» **Problem to solve**: Only the final stretch of the data is wanted: reproduce the line containing "Switch to the Registration tab" and each line after it, exactly.

» **Data supplied**:
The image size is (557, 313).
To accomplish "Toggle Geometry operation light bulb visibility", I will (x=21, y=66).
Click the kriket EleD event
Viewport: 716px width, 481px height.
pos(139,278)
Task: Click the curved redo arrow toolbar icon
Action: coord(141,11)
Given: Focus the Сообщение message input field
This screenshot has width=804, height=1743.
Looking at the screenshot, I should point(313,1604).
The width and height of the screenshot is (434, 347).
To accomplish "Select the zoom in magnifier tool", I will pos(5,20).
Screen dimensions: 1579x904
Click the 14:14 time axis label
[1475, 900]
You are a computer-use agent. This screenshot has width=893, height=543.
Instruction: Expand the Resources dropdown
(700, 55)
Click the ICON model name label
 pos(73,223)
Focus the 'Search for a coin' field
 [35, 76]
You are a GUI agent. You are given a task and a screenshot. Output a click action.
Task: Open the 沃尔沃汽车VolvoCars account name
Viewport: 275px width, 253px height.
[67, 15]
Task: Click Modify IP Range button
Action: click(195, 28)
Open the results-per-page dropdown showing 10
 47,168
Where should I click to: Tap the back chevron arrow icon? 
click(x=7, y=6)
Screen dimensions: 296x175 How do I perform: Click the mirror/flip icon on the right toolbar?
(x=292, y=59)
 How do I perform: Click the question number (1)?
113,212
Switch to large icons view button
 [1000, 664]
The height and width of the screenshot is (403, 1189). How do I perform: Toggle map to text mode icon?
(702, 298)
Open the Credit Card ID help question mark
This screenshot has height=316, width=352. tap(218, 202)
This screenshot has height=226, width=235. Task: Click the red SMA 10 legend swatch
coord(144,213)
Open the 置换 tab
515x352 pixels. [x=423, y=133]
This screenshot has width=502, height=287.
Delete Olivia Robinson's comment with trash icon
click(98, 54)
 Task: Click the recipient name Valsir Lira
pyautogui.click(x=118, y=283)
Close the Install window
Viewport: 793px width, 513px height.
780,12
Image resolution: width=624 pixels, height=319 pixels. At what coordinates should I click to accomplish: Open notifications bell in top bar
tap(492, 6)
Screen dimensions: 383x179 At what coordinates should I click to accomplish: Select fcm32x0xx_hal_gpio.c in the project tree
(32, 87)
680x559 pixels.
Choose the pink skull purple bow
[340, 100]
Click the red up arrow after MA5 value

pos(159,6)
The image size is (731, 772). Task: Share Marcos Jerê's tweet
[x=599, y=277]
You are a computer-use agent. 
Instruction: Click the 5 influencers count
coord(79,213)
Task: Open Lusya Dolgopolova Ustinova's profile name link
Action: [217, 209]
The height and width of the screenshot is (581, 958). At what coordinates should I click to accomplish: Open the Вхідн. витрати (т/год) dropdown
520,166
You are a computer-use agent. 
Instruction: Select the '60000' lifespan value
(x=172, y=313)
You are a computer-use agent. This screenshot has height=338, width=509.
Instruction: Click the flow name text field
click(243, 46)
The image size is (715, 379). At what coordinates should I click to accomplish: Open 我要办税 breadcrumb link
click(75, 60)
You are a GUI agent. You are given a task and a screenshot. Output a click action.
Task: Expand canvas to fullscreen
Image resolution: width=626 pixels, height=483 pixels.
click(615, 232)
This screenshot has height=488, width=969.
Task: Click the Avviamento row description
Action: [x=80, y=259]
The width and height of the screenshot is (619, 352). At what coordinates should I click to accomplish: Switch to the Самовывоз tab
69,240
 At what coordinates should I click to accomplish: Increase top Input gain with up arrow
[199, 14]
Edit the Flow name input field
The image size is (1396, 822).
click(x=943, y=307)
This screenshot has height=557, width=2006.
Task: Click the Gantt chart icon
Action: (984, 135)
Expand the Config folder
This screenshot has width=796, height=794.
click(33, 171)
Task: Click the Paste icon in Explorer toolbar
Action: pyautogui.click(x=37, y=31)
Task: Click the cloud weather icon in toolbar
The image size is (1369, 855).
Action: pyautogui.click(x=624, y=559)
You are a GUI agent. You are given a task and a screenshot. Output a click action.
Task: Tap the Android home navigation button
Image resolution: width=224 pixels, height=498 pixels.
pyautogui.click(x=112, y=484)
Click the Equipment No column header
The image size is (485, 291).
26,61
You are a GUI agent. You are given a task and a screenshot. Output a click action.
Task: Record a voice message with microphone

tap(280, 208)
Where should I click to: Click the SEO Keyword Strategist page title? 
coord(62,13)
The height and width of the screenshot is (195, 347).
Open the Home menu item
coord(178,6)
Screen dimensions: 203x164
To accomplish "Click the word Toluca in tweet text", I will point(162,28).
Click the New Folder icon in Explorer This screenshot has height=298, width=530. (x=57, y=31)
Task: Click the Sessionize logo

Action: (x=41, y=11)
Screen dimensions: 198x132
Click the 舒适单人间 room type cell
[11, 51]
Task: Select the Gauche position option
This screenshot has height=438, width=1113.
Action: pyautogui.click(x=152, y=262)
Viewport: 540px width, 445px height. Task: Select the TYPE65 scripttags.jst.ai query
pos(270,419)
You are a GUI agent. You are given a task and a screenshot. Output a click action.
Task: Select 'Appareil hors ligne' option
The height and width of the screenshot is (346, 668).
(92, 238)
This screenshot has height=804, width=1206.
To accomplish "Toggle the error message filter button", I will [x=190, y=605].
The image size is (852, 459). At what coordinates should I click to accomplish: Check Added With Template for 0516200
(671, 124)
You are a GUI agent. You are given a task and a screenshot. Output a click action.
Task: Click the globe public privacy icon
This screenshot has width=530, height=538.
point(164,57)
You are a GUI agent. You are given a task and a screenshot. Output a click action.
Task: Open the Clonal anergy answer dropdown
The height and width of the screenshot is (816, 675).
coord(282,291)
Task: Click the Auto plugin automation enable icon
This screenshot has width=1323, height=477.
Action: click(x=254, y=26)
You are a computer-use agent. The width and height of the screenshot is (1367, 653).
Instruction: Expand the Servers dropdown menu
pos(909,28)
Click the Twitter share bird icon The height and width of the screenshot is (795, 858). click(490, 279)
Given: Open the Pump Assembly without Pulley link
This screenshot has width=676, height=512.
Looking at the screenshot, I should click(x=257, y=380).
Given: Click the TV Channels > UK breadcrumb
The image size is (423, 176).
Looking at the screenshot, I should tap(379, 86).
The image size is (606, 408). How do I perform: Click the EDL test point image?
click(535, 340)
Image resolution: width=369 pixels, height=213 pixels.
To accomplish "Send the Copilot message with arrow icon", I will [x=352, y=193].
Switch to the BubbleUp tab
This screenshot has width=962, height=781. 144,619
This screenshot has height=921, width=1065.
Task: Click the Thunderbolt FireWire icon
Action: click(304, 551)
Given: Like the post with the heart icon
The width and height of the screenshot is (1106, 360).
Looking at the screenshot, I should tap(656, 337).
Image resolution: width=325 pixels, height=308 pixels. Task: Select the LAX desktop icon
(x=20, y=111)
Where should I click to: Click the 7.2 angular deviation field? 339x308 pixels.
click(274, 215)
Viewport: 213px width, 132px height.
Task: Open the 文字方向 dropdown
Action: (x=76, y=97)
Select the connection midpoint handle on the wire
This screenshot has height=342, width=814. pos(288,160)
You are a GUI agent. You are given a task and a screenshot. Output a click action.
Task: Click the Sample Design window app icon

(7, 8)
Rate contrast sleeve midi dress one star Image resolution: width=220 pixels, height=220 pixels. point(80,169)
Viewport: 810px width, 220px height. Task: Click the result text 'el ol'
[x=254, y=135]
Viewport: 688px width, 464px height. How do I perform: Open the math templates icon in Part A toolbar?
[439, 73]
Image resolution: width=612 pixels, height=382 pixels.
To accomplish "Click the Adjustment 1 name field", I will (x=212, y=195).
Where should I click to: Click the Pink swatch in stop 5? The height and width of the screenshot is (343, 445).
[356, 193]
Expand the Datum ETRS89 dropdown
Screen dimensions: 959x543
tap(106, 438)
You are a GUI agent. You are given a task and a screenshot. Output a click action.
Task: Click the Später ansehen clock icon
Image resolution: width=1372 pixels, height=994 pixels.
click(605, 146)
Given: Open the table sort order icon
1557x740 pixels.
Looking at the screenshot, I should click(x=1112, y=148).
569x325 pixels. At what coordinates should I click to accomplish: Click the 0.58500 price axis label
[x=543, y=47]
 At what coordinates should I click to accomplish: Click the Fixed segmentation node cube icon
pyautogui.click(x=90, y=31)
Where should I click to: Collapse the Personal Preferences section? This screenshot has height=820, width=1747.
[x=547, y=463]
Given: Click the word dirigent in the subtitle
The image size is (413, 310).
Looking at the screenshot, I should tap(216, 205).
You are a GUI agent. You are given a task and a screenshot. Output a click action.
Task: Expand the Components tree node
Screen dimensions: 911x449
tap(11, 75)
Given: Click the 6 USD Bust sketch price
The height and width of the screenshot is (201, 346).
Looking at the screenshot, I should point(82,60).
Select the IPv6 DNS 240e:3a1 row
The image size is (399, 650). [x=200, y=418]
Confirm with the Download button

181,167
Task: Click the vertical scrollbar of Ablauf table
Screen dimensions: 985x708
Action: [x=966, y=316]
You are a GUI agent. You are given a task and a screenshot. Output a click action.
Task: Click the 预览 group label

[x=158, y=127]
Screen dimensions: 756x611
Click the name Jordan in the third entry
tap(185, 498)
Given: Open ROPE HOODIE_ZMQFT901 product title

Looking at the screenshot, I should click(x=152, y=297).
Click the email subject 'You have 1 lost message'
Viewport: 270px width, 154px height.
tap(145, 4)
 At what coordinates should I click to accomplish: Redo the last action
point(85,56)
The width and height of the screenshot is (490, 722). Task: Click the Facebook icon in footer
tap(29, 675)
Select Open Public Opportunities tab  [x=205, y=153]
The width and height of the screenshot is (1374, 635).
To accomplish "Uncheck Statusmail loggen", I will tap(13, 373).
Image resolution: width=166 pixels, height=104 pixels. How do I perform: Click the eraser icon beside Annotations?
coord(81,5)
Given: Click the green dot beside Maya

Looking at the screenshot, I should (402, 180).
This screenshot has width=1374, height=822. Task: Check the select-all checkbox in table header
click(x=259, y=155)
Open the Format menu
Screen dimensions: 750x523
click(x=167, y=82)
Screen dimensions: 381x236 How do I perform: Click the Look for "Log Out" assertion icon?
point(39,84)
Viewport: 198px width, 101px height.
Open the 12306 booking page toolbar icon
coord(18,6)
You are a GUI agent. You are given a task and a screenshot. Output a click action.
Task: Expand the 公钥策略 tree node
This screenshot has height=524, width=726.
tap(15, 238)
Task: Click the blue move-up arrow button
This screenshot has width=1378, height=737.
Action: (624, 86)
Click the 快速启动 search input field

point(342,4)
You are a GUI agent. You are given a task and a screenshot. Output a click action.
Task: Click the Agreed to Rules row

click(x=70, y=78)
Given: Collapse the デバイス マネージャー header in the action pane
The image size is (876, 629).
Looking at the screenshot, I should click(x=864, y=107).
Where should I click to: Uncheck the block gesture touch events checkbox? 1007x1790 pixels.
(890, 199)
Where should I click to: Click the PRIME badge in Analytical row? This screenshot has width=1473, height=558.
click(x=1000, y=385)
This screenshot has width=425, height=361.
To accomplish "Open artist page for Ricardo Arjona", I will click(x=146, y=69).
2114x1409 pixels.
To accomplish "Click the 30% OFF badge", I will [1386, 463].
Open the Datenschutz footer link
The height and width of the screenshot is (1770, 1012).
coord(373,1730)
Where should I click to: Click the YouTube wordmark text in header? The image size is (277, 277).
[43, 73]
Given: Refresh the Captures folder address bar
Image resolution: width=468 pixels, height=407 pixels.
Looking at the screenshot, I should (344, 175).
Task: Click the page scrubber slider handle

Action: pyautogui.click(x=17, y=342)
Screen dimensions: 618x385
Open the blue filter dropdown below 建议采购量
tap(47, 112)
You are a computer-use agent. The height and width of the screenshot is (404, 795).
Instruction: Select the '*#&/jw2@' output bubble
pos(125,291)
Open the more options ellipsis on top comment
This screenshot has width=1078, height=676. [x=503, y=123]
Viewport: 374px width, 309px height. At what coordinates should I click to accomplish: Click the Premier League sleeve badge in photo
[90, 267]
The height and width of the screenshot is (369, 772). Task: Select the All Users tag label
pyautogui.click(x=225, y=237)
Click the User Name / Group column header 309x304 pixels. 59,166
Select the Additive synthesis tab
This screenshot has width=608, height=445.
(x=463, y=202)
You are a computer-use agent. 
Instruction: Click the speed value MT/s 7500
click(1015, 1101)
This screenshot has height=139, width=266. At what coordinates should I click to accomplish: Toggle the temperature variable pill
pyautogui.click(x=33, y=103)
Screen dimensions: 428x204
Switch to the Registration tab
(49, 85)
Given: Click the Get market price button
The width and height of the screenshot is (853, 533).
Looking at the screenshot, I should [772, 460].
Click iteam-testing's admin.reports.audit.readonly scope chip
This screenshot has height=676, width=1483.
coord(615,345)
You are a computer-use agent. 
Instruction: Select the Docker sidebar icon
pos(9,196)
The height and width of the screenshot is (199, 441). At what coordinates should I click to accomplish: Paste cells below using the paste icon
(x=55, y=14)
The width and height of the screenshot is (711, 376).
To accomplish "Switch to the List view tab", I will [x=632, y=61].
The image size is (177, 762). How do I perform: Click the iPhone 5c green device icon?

» **Problem solution**:
Switch to the Registration tab
(49, 85)
Given: Click the Get market price button
The width and height of the screenshot is (853, 533).
Looking at the screenshot, I should [772, 460].
Click iteam-testing's admin.reports.audit.readonly scope chip
This screenshot has height=676, width=1483.
coord(615,345)
You are a computer-use agent. 
Instruction: Select the Docker sidebar icon
pos(9,196)
The height and width of the screenshot is (199, 441). At what coordinates should I click to accomplish: Paste cells below using the paste icon
(x=55, y=14)
The width and height of the screenshot is (711, 376).
To accomplish "Switch to the List view tab", I will [x=632, y=61].
The image size is (177, 762). How do I perform: Click the iPhone 5c green device icon?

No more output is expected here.